> **BRIEF**:
Only one span is wanted from the lines below: from the one with "Open the orange search magnifier icon" up to and including the one with "The image size is (1280, 800).". Copy it exactly, without images.

DATA SECTION START

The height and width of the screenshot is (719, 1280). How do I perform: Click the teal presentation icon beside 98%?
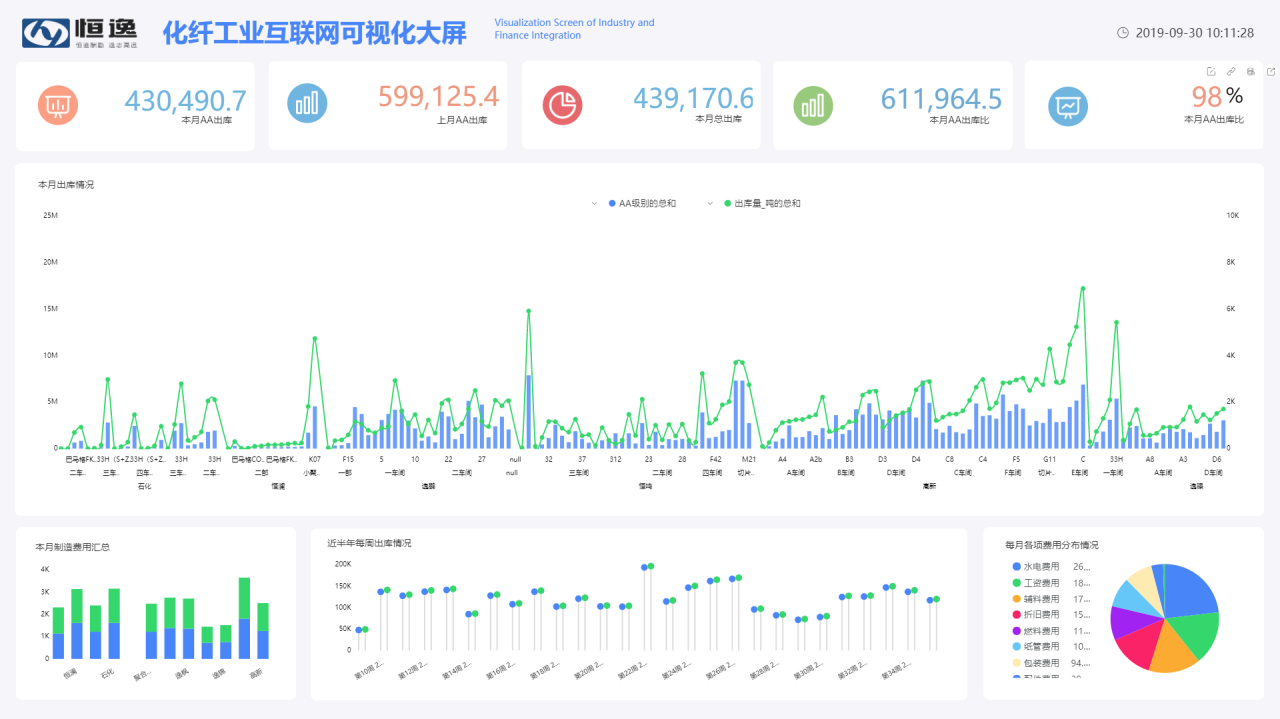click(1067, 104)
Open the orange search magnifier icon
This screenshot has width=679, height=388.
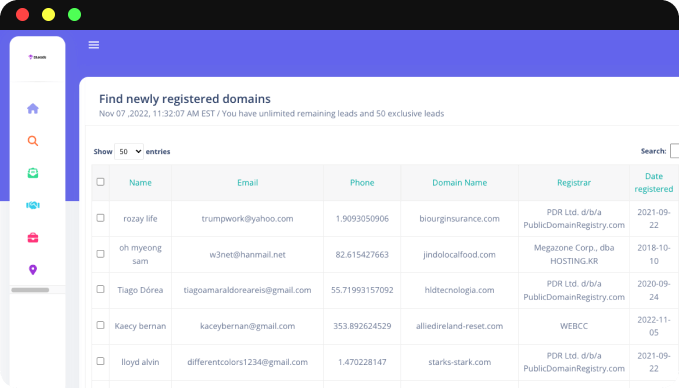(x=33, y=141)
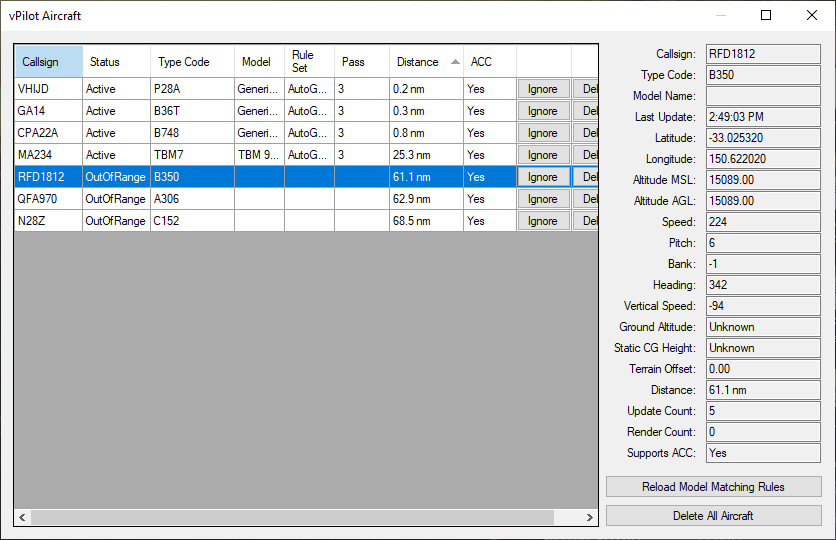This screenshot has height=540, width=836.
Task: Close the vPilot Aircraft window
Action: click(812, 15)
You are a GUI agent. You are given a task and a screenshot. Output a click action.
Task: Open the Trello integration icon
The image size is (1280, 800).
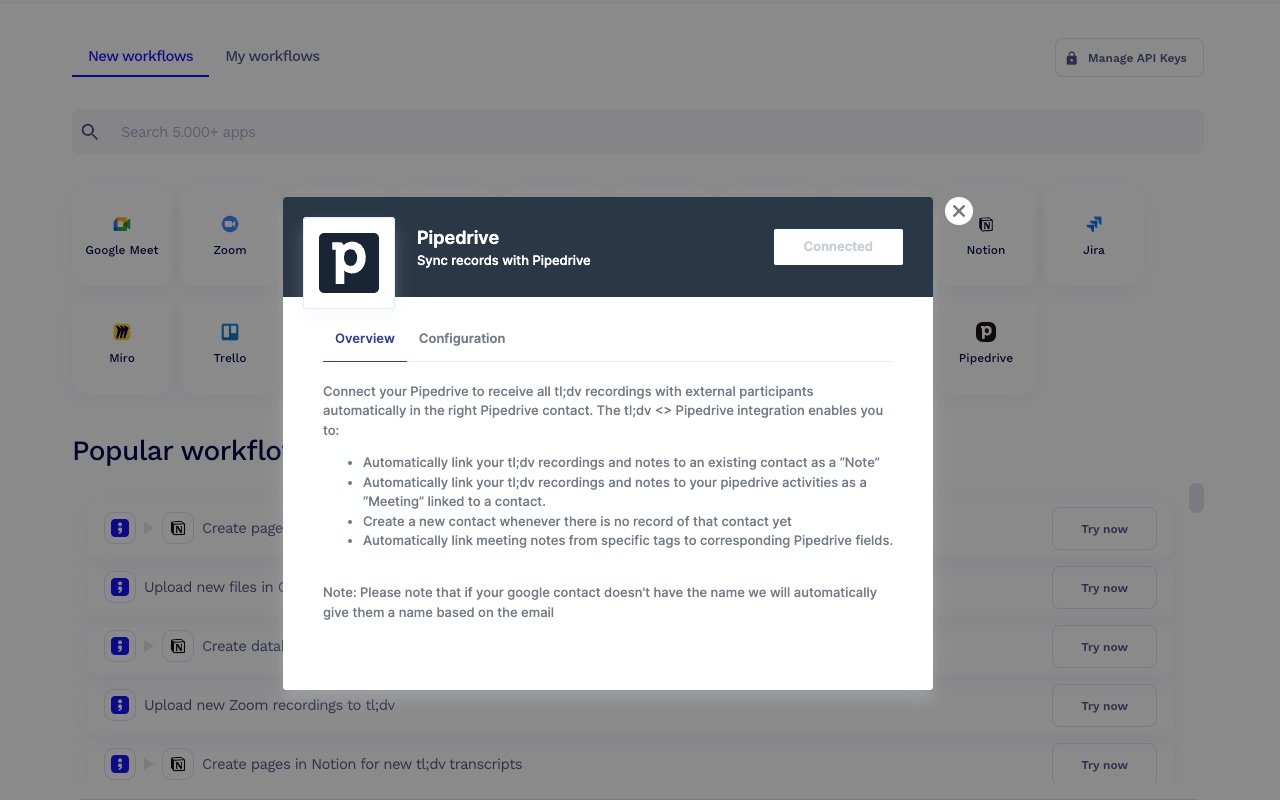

DATA SECTION END
DATA SECTION START

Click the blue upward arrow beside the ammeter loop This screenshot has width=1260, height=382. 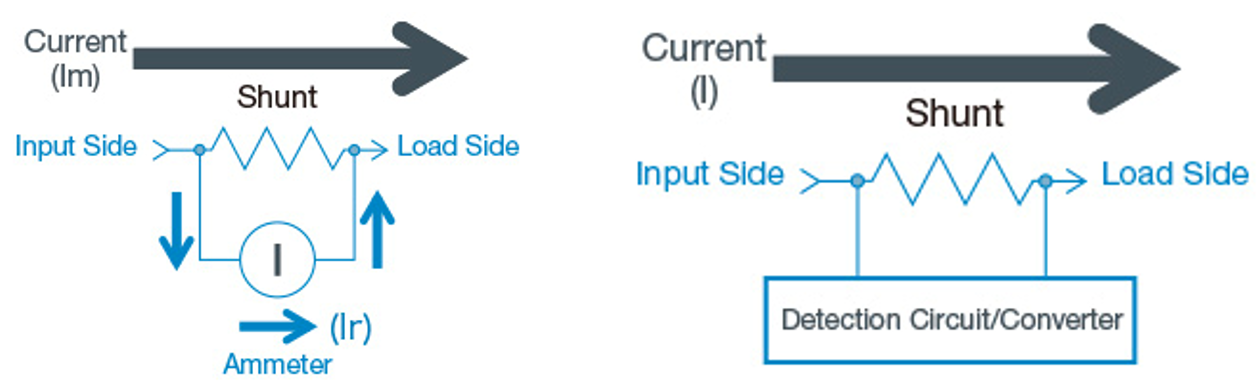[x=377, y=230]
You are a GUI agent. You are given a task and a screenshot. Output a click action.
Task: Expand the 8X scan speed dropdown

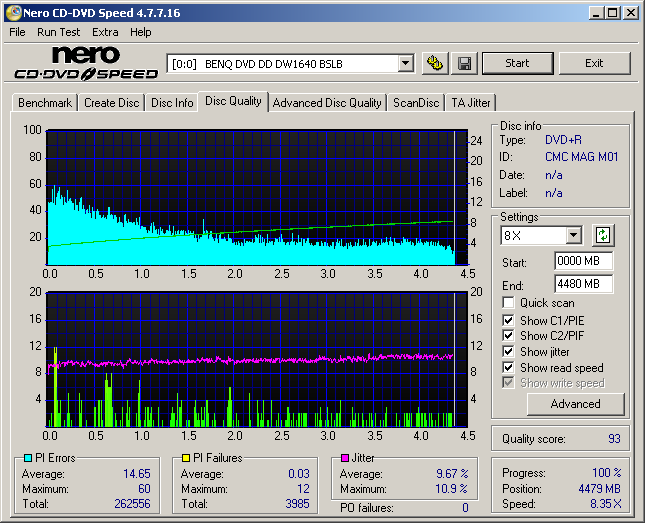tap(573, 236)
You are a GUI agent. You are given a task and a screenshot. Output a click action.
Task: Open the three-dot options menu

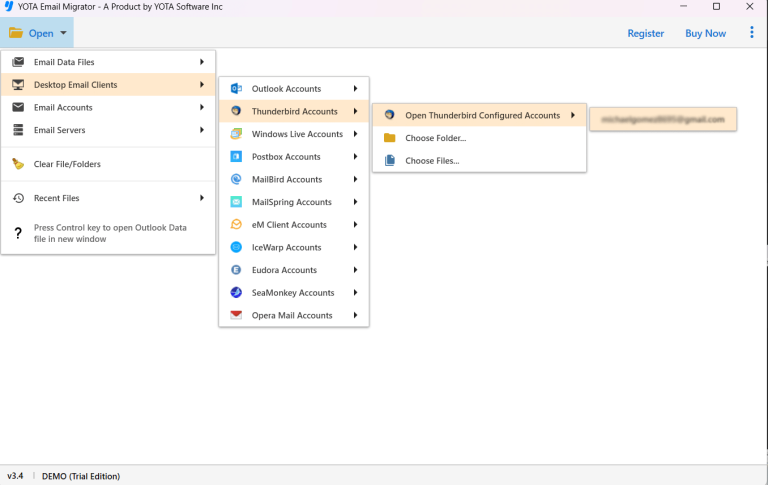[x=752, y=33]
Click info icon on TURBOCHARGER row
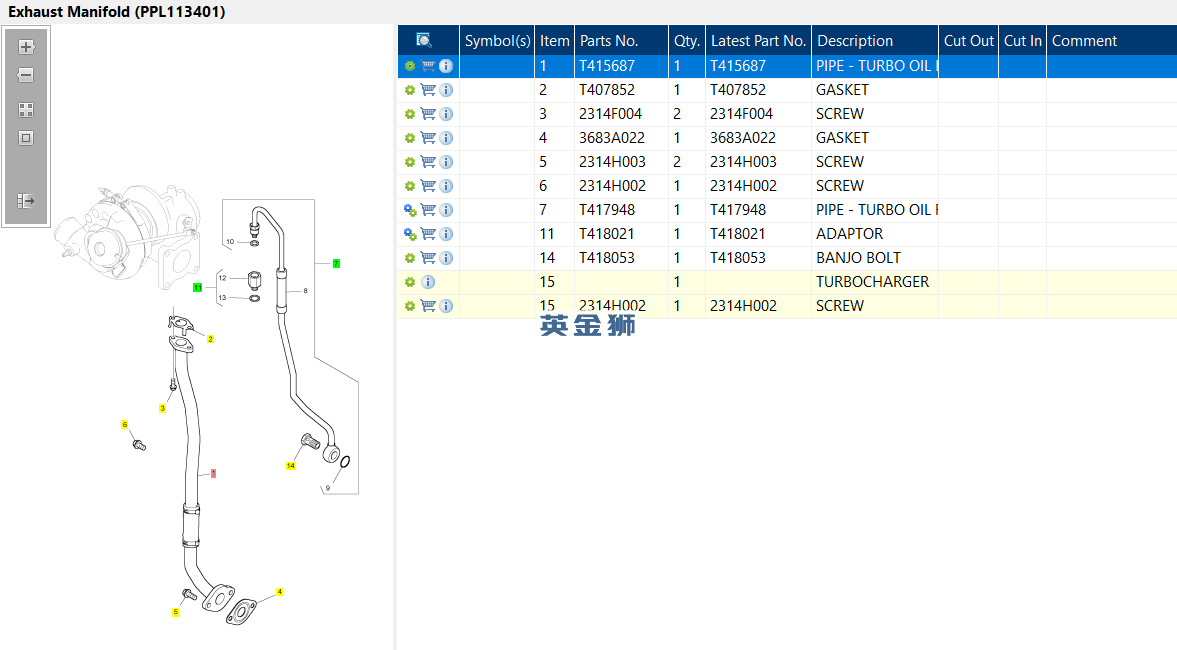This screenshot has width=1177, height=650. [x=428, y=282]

DATA SECTION END

> **SOLVED PROBLEM**:
Open the orange search magnifier icon
This screenshot has width=679, height=388.
(x=33, y=141)
This screenshot has height=540, width=836.
Task: Close the vPilot Aircraft window
Action: click(812, 15)
You are a GUI agent. You are given a task and a screenshot. Output a click action.
Task: Open the Trello integration icon
The image size is (1280, 800).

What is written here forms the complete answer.